* _What you should do_: Examine the data line by line and report how many lines include the word "next", with no additional output.

......

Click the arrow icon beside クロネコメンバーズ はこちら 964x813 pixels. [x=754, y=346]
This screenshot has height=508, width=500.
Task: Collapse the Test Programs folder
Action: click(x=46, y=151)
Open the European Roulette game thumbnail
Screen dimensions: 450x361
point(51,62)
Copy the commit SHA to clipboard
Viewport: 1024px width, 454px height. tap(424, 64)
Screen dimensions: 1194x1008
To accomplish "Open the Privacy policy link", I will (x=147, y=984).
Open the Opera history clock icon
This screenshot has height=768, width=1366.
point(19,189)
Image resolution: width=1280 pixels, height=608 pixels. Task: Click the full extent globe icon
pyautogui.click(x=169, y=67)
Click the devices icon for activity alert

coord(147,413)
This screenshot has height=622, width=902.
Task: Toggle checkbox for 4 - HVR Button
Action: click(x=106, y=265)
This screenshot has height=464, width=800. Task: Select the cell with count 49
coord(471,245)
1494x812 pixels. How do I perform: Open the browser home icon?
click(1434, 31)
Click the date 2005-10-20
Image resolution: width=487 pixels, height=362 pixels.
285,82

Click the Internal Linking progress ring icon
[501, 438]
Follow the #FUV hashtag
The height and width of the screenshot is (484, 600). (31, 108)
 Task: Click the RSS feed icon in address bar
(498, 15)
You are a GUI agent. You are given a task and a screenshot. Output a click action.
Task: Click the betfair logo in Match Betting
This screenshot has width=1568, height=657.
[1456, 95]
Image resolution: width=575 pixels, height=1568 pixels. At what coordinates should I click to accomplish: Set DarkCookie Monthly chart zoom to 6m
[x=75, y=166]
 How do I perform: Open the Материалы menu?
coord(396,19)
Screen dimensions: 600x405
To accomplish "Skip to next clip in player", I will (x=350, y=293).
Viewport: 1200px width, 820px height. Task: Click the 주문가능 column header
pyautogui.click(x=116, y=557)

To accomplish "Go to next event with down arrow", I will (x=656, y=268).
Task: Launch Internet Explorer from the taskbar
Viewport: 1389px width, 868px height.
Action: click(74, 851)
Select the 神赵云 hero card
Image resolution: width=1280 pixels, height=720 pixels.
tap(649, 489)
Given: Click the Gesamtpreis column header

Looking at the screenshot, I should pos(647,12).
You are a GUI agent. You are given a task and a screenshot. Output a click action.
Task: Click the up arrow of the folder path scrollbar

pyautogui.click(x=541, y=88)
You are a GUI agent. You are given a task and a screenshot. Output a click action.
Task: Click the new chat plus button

......

* _Result for this task_: 2